Problem to solve:
Restrict the output to the lines below starting at the one that contains "NFL (735, 36)" and ending at the one that contains "help@liningcoatingsolutions.com (74, 2299)", and restate them word for word, both ends included.

Data shown:
= Beginning of Section =

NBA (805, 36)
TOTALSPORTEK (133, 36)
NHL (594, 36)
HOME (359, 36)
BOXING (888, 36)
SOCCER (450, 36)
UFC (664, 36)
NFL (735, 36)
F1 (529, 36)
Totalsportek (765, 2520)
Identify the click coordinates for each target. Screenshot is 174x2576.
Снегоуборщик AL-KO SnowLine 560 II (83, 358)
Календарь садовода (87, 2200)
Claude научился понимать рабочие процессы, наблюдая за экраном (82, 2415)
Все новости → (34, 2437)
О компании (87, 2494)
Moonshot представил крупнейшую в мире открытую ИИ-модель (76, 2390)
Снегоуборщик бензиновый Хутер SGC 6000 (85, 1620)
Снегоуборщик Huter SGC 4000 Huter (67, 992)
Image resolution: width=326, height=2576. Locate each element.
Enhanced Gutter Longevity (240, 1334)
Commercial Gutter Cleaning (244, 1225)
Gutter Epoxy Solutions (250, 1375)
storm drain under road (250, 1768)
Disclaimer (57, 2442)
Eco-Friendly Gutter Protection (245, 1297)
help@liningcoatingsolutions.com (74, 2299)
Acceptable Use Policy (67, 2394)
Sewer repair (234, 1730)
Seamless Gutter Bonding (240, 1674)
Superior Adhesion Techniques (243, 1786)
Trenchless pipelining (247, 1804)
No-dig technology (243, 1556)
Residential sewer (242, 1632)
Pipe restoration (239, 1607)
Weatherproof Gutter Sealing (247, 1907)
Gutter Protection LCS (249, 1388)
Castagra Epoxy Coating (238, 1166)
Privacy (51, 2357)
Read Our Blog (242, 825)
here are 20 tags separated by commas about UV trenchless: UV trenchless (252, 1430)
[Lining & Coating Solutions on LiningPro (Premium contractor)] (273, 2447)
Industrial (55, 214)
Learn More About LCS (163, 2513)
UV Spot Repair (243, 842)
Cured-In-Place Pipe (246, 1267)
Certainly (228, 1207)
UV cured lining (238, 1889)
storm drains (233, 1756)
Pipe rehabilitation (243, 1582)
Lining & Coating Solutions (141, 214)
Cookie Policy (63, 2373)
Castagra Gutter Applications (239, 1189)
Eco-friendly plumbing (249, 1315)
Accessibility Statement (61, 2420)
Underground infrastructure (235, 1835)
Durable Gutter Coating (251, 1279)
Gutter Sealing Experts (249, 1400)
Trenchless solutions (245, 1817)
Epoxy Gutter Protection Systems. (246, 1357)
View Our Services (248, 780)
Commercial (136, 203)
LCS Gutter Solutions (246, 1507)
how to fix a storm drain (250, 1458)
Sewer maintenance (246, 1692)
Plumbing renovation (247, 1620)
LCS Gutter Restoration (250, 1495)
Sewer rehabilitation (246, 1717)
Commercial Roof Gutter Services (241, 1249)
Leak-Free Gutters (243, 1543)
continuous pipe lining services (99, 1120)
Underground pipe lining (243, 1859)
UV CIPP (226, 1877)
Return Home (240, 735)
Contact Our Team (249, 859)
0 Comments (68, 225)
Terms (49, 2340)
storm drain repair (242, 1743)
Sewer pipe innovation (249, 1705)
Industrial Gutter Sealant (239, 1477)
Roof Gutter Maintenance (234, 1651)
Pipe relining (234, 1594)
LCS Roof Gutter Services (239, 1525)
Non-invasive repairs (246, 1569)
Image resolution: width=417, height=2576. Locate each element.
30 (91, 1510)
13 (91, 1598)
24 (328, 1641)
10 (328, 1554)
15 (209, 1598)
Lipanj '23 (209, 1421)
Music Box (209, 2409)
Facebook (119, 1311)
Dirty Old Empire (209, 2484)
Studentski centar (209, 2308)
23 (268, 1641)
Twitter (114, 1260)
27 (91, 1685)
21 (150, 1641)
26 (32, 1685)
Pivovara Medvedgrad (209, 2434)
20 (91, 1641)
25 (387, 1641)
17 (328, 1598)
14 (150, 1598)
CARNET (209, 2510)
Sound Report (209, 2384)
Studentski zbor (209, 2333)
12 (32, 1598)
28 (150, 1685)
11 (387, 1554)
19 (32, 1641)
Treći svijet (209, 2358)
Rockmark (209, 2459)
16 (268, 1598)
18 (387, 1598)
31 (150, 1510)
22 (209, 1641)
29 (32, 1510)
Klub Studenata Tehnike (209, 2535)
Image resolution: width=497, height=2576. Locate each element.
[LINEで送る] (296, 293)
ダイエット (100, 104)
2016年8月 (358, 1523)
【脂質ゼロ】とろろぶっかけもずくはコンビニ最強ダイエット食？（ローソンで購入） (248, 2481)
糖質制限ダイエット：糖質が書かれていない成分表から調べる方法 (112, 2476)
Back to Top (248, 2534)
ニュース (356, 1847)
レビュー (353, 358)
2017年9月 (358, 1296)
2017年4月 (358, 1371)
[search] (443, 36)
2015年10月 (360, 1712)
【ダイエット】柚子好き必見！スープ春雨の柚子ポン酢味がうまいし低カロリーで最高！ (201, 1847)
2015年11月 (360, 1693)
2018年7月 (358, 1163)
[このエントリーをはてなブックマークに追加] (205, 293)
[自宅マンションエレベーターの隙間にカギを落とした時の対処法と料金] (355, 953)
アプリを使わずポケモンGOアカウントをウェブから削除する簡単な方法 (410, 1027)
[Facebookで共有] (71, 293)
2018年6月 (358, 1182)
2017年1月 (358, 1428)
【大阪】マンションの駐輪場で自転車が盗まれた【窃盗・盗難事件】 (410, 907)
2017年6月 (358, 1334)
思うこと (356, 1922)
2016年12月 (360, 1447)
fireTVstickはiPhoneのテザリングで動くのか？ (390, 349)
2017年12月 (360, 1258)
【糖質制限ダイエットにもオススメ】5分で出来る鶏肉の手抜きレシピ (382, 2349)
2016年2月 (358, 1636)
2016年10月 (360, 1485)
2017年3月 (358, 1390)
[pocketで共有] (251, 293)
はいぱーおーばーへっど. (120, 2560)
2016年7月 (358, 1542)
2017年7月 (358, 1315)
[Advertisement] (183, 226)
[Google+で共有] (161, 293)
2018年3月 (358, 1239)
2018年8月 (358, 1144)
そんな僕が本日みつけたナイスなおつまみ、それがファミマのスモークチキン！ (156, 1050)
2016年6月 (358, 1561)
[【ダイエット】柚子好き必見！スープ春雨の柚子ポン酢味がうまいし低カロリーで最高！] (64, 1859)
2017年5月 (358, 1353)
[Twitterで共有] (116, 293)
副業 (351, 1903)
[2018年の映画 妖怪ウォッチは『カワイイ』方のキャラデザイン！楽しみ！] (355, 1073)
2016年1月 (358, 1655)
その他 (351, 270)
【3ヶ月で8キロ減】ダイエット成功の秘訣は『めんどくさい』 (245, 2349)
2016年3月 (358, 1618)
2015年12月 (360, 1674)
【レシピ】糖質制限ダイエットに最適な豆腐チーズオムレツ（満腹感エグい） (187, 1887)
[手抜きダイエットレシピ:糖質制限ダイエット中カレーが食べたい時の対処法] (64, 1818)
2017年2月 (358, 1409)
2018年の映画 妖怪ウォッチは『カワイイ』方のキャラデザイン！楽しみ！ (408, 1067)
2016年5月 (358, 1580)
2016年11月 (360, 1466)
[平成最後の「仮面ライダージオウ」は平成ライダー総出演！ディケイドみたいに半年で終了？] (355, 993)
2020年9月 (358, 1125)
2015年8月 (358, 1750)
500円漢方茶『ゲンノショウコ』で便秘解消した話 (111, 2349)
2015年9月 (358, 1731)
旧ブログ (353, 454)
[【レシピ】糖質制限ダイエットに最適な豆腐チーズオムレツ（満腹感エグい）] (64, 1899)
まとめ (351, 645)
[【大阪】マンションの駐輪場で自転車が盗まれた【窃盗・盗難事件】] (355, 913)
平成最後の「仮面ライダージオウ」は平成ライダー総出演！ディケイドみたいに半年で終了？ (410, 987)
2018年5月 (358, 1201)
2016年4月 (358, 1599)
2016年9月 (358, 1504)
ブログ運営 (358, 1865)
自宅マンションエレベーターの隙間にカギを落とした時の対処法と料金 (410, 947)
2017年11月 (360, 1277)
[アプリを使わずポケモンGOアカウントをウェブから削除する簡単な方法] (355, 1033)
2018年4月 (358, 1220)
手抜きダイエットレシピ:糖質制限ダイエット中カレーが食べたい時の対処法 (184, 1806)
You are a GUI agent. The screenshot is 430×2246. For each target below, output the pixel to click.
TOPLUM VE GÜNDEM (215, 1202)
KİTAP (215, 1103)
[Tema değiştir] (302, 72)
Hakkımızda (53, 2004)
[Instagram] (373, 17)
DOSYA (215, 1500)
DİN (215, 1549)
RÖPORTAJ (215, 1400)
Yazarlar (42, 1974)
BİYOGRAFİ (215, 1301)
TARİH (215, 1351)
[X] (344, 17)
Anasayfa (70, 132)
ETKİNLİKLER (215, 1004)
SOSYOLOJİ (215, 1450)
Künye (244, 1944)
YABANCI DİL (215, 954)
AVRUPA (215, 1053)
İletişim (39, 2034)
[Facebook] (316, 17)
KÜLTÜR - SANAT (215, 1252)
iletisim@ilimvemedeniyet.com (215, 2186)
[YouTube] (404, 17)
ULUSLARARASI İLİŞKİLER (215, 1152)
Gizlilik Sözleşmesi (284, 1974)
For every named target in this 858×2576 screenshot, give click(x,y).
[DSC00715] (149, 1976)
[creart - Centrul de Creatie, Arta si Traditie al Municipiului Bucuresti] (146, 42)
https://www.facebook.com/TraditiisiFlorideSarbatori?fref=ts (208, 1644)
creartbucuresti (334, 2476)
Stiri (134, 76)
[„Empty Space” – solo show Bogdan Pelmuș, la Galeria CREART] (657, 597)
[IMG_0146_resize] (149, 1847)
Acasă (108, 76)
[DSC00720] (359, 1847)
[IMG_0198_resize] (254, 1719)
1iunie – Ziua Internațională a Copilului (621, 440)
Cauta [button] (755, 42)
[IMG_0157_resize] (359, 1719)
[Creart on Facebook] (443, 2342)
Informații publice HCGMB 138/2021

= End of Section =

Reply to the task:
NFL (735, 36)
F1 (529, 36)
Totalsportek (765, 2520)
Identify the click coordinates for each target. Screenshot is 174x2576.
Снегоуборщик AL-KO SnowLine 560 II (83, 358)
Календарь садовода (87, 2200)
Claude научился понимать рабочие процессы, наблюдая за экраном (82, 2415)
Все новости → (34, 2437)
О компании (87, 2494)
Moonshot представил крупнейшую в мире открытую ИИ-модель (76, 2390)
Снегоуборщик бензиновый Хутер SGC 6000 (85, 1620)
Снегоуборщик Huter SGC 4000 Huter (67, 992)
Image resolution: width=326, height=2576. Locate each element.
Enhanced Gutter Longevity (240, 1334)
Commercial Gutter Cleaning (244, 1225)
Gutter Epoxy Solutions (250, 1375)
storm drain under road (250, 1768)
Disclaimer (57, 2442)
Eco-Friendly Gutter Protection (245, 1297)
help@liningcoatingsolutions.com (74, 2299)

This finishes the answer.